Ketika itu nama Rizal Ramli tiba-tiba menjadi populer karena bisa melanjutkan kuliah dan membiayai hidupnya secara mandiri melalui profesinya sebagai penerjemah. “Saya sangat bersyukur karena Tuhan selalu memberikan jalan kepada saya untuk maju, dan tidak mudah menyerah terhadap kondisi yang sesulit apapun,” katanya.

Selain sebagai penerjemah, RR juga membuka jasa sekolah koresponden bagi anak-anak orang asing karena ketika itu di Bandung belum ada sekolah internasional.
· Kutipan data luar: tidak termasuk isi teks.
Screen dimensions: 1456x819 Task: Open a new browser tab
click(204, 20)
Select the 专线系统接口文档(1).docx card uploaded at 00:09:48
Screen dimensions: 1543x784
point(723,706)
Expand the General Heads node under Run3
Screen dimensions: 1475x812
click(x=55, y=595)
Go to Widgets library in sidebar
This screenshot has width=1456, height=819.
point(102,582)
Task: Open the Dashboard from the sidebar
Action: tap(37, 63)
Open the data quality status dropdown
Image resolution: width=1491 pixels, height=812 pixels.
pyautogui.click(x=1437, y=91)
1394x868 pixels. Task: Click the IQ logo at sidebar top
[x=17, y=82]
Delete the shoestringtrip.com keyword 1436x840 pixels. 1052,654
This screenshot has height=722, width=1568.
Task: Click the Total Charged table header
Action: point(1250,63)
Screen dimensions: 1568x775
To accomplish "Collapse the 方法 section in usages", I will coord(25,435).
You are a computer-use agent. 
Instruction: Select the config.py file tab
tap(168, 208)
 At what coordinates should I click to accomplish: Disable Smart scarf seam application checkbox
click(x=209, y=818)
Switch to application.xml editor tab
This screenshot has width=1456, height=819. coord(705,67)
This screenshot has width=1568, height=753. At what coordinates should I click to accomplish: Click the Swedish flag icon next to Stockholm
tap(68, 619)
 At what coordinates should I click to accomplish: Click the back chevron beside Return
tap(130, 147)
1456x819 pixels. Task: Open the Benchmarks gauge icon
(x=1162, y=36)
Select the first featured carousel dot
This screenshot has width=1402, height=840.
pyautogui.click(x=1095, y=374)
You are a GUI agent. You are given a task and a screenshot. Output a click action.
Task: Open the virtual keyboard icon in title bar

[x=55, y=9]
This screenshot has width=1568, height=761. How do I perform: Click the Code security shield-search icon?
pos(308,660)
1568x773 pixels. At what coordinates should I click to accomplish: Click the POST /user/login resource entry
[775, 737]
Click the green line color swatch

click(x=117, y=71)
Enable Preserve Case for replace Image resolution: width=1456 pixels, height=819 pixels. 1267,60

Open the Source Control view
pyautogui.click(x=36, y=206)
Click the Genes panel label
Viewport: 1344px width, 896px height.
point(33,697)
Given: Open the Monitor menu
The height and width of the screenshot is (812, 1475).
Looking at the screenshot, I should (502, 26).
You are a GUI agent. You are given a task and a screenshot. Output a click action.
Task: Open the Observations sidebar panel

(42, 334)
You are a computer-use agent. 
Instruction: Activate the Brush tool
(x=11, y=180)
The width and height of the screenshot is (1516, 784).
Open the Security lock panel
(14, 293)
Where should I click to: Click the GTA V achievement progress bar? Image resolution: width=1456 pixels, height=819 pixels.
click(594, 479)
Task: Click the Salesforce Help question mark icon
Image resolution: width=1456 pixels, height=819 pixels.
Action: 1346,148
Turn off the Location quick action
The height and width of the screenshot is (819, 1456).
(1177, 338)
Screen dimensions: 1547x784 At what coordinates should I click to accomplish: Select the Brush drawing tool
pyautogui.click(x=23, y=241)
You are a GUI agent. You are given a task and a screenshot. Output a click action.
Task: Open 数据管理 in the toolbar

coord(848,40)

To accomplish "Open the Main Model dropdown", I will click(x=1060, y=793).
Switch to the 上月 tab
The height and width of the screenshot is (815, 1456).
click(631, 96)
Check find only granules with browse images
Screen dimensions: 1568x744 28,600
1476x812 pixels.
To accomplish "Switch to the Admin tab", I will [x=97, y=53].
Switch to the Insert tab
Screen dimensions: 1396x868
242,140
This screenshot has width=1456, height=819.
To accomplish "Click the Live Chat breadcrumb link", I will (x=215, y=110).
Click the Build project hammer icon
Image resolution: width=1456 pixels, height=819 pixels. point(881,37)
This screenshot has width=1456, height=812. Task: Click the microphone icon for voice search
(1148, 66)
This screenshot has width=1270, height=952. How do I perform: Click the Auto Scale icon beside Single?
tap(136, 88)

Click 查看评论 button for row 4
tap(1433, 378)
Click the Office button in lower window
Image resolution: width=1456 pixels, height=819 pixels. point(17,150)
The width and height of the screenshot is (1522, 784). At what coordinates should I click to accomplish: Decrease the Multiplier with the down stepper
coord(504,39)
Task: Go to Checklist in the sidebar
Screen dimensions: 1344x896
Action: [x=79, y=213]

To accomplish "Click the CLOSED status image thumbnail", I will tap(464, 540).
RR melihat peluang orang-orang asing banyak yang bingung untuk menyekolahkan anak-anak mereka.

Karena tidak ada pilihan, kata RR, akhirnya mereka pakai sekolah koresponden. Misalnya, bahan-bahan ujian dikirim dari Amerika, kemudian hasilnya dikirim lagi ke Amerika. Permasalahan yang mereka hadapi adalah hanya membutuhkan tenaga tutor yang bisa mengajar.

“Akhirnya saya organisir beberapa teman untuk mengajari anak-anak bule itu mengenai matematika, science dan sejarah. Saat itu kami dibayar mahal dalam dolar. Sehingga ketika itu kami mampu membiayai kuliah dan bisa memenuhi kebutuhan hidup sehari-hari,” ujar RR sambil menambahkan bahwa seluruh perjalanan hidupnya ia lalui dengan sangat berat dan tidak mudah. Terutama sekali secara psikologis RR mengaku sering merasa tidak diperhitungkan oleh teman-teman lainnya karena statusnya sebagai anak yatim-piatu. Mereka terjamin, makan, minum dan kebutuhan lainnya bisa dipenuhi dengan tidak begitu susah karena berasal dari keluarga berada dan punya orangtua yang bisa menolongnya. Itulah pula yang membuat RR kadang amat sedih ketika kembali mengingat mendiang kedua orangtuanya, terutama di saat lebaran tiba. Namun RR mengaku buru-buru menarik nafas dan menegarkan hatinya agar tidak larut dalam kesedihan, sebab RR sadar bahwa perjalanan hidupnya ma-sih panjang dan masih dibutuhkan oleh orang banyak.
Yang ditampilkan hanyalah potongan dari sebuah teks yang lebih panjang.